Aussi vous n'avez point de valable défense.
Le rang de l'offensé, la grandeur de l'offense,
Demandent des devoirs et des submissions
Qui passent le commun des satisfactions.
LE COMTE
Le roi peut, à son gré, disposer de ma vie.
DON ARIAS
De trop d'emportement votre faute est suivie.
Le roi vous aime encore ; apaisez son courroux.
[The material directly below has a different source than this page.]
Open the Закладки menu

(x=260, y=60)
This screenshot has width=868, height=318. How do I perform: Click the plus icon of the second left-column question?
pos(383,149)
Il a dit : « Je le veux » ; désobéirez-vous ?
LE COMTE
Monsieur, pour conserver tout ce que j'ai d'estime,
Désobéir un peu n'est un si grand crime ;
Et quelque grand qu'il soit, mes services présents
Pour le faire abolir sont plus que suffisants.
DON ARIAS
Quoi qu'on fasse d'illustre et de considérable,
Jamais à son sujet un roi n'est redevable.
Vous vous flattez beaucoup, et vous devez savoir
Que qui sert bien son roi ne fait que son devoir.
Vous vous perdrez, monsieur, sur cette confiance.
LE COMTE
Je ne vous en croirai qu'après l'expérience.
DON ARIAS
Vous devez redouter la puissance d'un roi.
LE COMTE
Un jour seul ne perd pas un homme tel que moi.
Que toute sa grandeur s'arme pour mon supplice,
Tout l'État périra, s'il faut que je périsse.